DIRECTIONS: All lines at and after the one containing "Select the General category", up to the end of the listing below, are to be printed exactly, with the pictures omitted.
INPUT DATA section start
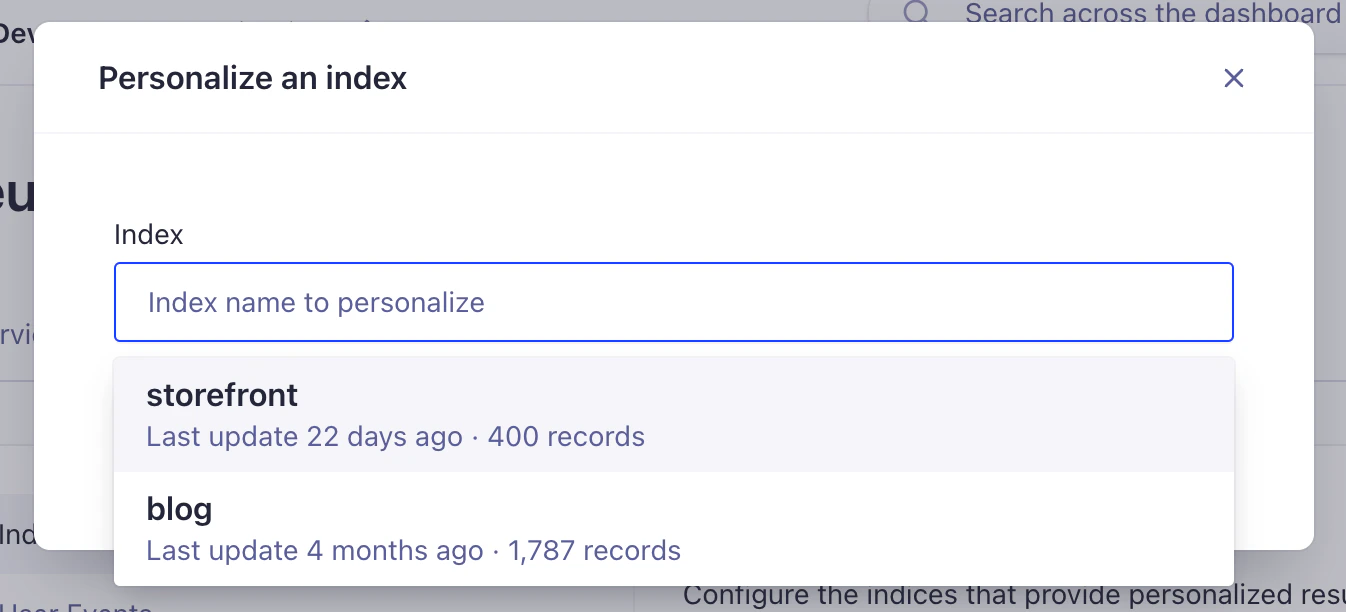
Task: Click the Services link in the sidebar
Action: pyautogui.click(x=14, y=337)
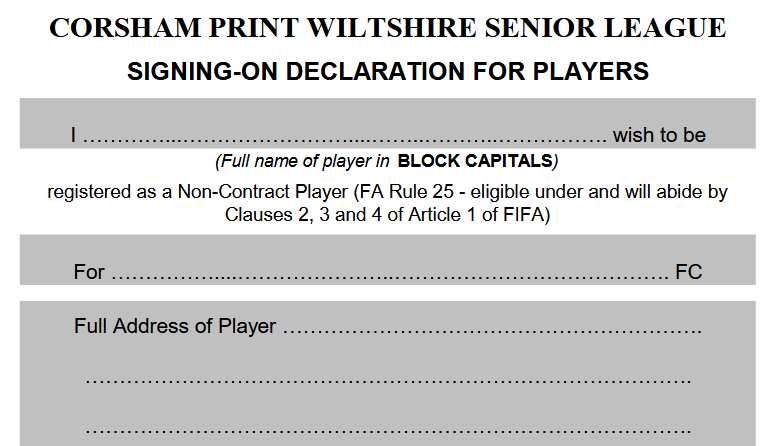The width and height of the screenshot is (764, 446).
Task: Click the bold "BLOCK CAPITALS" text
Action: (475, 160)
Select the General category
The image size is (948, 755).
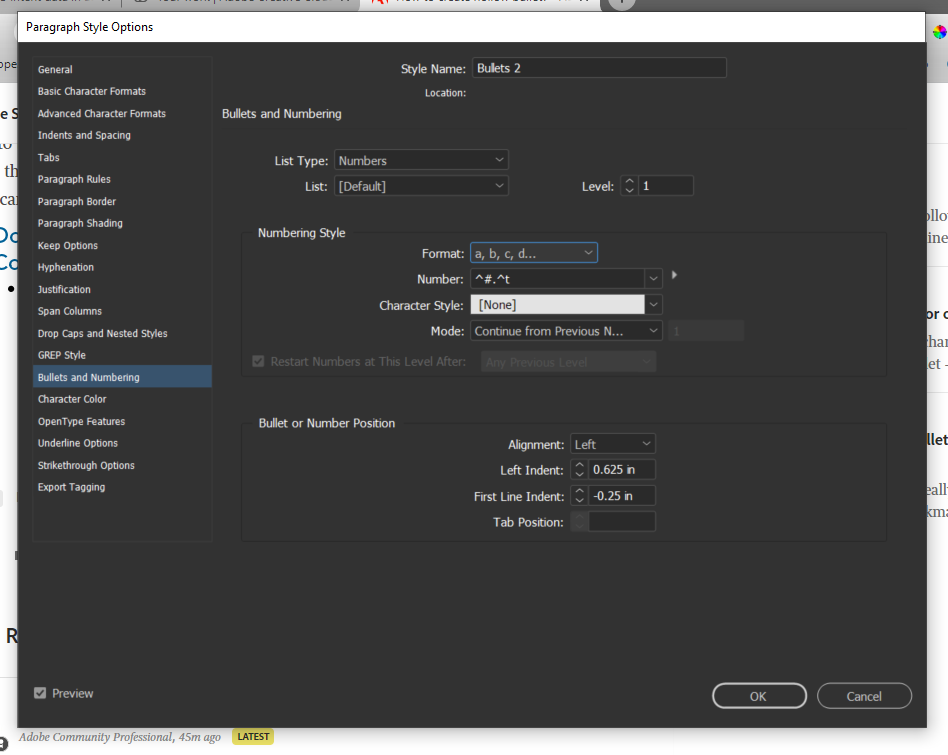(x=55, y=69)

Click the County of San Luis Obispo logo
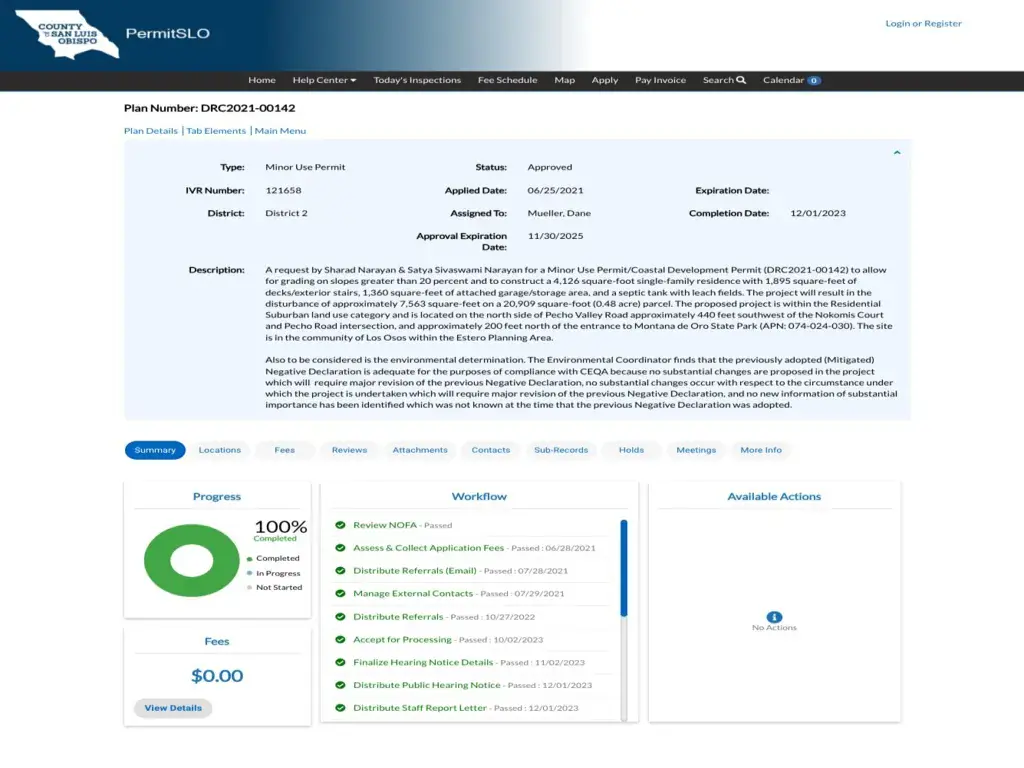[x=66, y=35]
INPUT DATA section end
RESPONSE FOR THIS EXERCISE:
Select the General category
The image size is (948, 755).
(x=55, y=69)

Click the County of San Luis Obispo logo
[x=66, y=35]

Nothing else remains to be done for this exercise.